Take the data below and extract the lines from the one with "Impressum (597, 2030)" to the one with "LG Saarbrücken (96, 1317)", inclusive, exactly as written.

══════════════════════════════

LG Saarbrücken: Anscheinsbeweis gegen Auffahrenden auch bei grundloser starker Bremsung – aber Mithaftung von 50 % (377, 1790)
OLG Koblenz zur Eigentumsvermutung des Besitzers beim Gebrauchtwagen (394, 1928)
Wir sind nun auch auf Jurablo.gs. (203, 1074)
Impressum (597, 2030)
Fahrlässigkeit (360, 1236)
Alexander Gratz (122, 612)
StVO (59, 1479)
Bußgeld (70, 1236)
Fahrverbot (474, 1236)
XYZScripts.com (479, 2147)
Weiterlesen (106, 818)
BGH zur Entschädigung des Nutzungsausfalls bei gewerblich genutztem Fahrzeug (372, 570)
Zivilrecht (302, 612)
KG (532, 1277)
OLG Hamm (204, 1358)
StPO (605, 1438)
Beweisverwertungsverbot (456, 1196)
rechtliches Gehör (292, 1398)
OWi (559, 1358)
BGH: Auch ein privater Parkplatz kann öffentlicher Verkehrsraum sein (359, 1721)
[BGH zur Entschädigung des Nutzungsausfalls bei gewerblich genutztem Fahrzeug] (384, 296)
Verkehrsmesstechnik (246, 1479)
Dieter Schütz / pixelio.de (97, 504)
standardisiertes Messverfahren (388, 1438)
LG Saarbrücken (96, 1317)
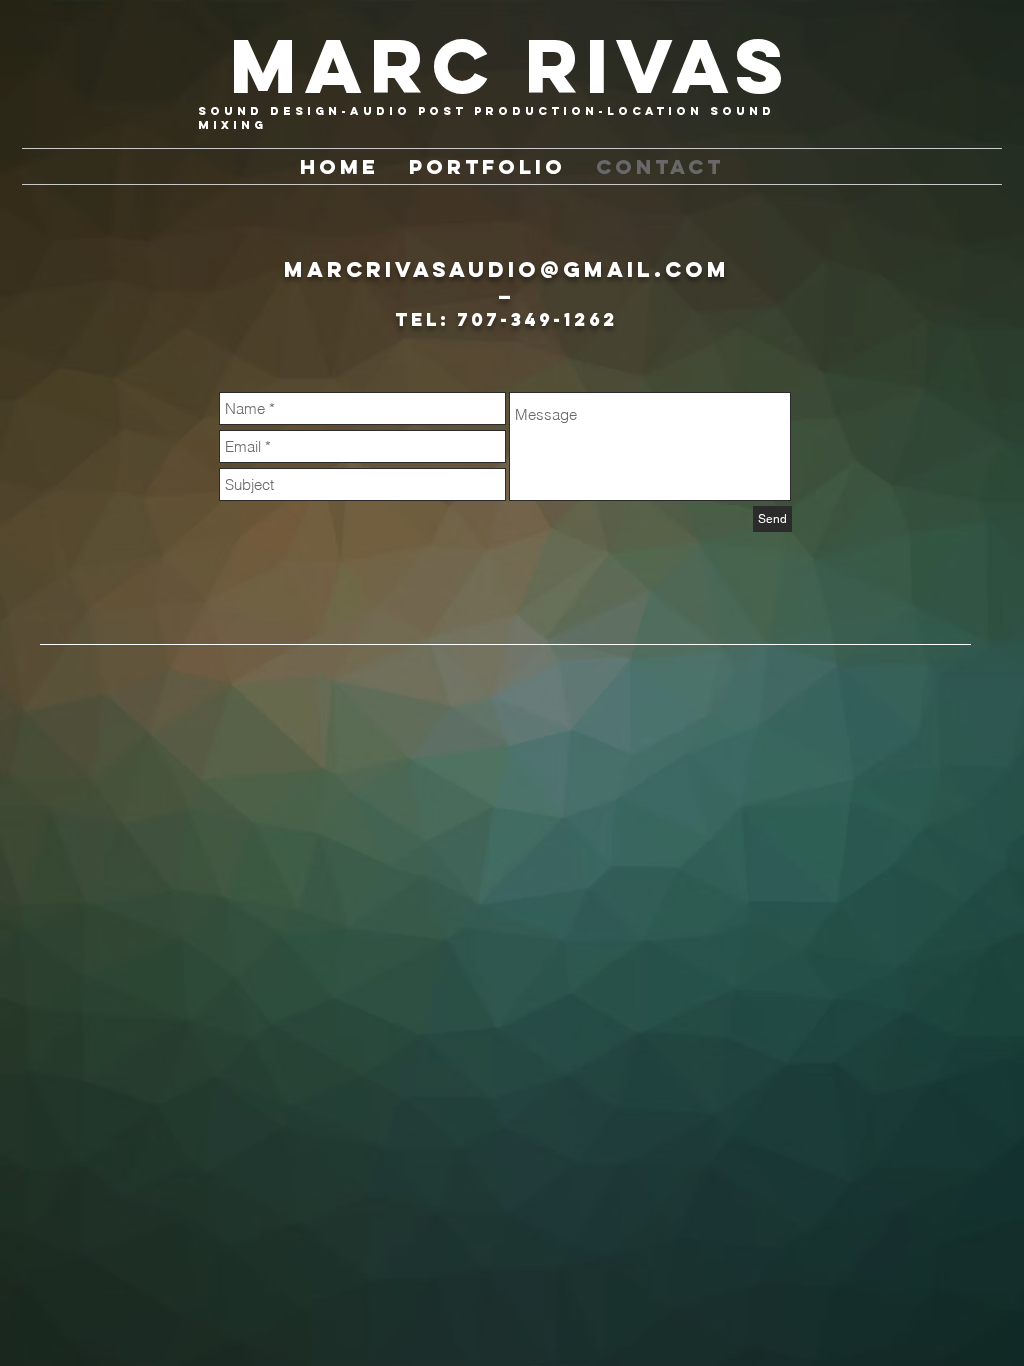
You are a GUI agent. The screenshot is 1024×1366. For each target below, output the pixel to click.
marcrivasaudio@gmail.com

══════════════════════════════

Exercise output
Impressum (597, 2030)
Fahrlässigkeit (360, 1236)
Alexander Gratz (122, 612)
StVO (59, 1479)
Bußgeld (70, 1236)
Fahrverbot (474, 1236)
XYZScripts.com (479, 2147)
Weiterlesen (106, 818)
BGH zur Entschädigung des Nutzungsausfalls bei gewerblich genutztem Fahrzeug (372, 570)
Zivilrecht (302, 612)
KG (532, 1277)
OLG Hamm (204, 1358)
StPO (605, 1438)
Beweisverwertungsverbot (456, 1196)
rechtliches Gehör (292, 1398)
OWi (559, 1358)
BGH: Auch ein privater Parkplatz kann öffentlicher Verkehrsraum sein (359, 1721)
[BGH zur Entschädigung des Nutzungsausfalls bei gewerblich genutztem Fahrzeug] (384, 296)
Verkehrsmesstechnik (246, 1479)
Dieter Schütz / pixelio.de (97, 504)
standardisiertes Messverfahren (388, 1438)
LG Saarbrücken (96, 1317)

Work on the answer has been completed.